Scenario 4: Using two parsing levels to extract information from unstructured data - 6.1

Talend Components Reference Guide

EnrichVersion
6.1
EnrichProdName
Talend Big Data
Talend Big Data Platform
Talend Data Fabric
Talend Data Integration
Talend Data Management Platform
Talend Data Services Platform
Talend ESB
Talend MDM Platform
Talend Open Studio for Big Data
Talend Open Studio for Data Integration
Talend Open Studio for Data Quality
Talend Open Studio for ESB
Talend Open Studio for MDM
Talend Real-Time Big Data Platform
task
Data Governance
Data Quality and Preparation
Design and Development
EnrichPlatform
Talend Studio

This scenario describes how to build a set of rules to extract some information from unstructured data. It explains how to use a basic ANTLR rule to tokenize data then how to use an advanced rule to check each token created by ANTLR against a regular expression.

This scenario uses:

  • a tFixedFlowInput component to create the unstructured data strings.

  • a tStandardizeRow component to define the rules necessary to extract the liquid amounts from the data strings.

  • a tLogRow component to display the output data.

Setting up the Job

  1. Drop the following components from the Palette onto the design workspace: tFixedFlowInput, tStandardizeRow and tLogRow.

  2. Connect the three components together using the Main links.

Creating the unstructured data

  1. Double-click the tFixedFlowInput component to display its Basic settings view.

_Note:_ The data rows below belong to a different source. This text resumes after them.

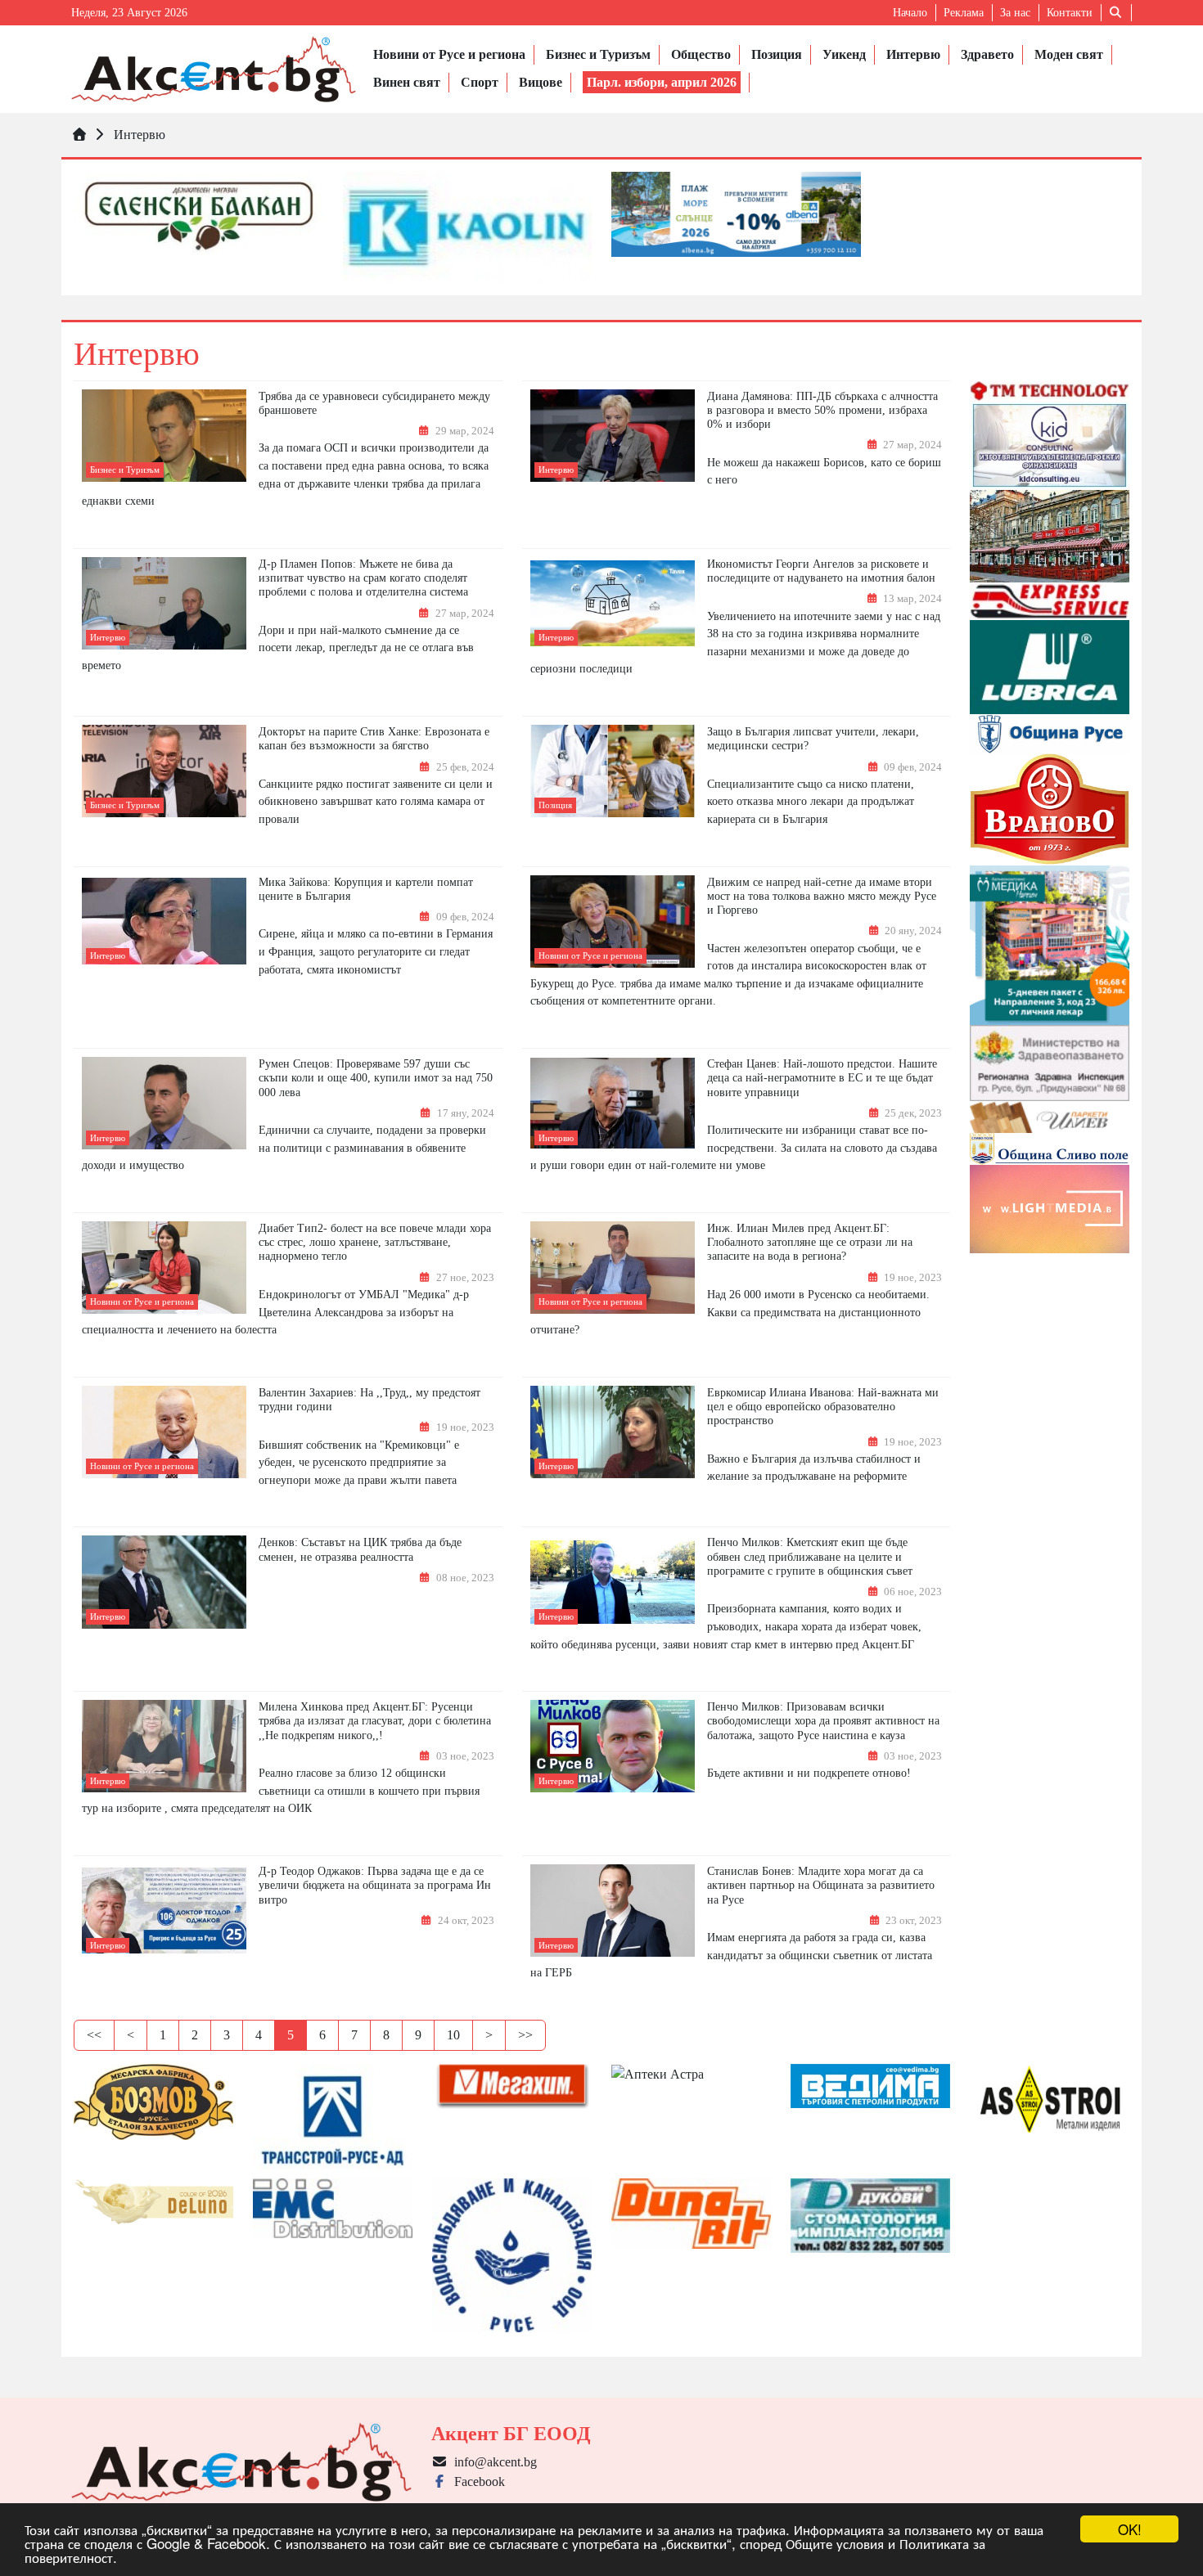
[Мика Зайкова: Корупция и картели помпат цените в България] (164, 921)
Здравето (987, 54)
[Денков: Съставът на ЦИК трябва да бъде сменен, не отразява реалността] (164, 1582)
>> (525, 2035)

  2. Click the [...] button to open the [Schema] dialog box, click the [+] button to add a column, name the column product and finally click OK to validate and close the box.

  3. In the Mode area, select Use Inline Content (delimited file).

  4. In the Content field, enter the following three strings:

    3M PROJECT LAMP 7 LUMENS 32ML
    A 5 LUMINES 5 LOW VANILLA 5L 5LIGHT 5 L DULUX L
    54MLP FAC 32 ML

Creating the parsing rules

  1. Double-click the tStandardizeRow component to display its Basic settings view.

  2. From the Column to parse list, select product.

  3. In the Conversion rules table, define a basic rule and an advanced rule as the following:

    • Click twice on the [+] button to add two columns. Name the first as "Amount" and the second as "LiquidAmount".

    • Select Format as the type for the basic rule, and define it to read "INT WHITESPACE* WORD".

    • Select RegExp as the type for the advanced rule, and define it to read "\\d+\\s*(L|ML)\\b".

      The advanced rule will be executed after the basic ANTLR rule. The "Amount" rule will tokenize the amounts in the three strings, it matches any word with a numeric in front of it. Then the RegExp rule will check each token created by ANTLR against a regular expression.

  4. Click the Generate parser code in Routines button in order to generate the code under the Routines folder in the DQ Repository tree view of the Profiling perspective.

    This step is mandatory, otherwise the Job will not be executed.

  5. In the Advanced settings view, leave the options selected by default in the Output format area as they are.

    The Max edits for fuzzy match is set to 1 by default.

  6. Double-click the tLogRow component and select the Table (print values in cells of a table) option in the Mode area.

Executing the Job

  • Save your Job and press F6 to execute it.

    The liquid amount has been extracted from the unstructured data by using a basic ANTLR rule that has tokenized amounts followed by an advanced rule that has checked each token created by ANTLR against the regular expression.

    Each instance of the XML data is written on a separate row because the Pretty print check box is selected in the Advanced settings of the tStandardizeRow component.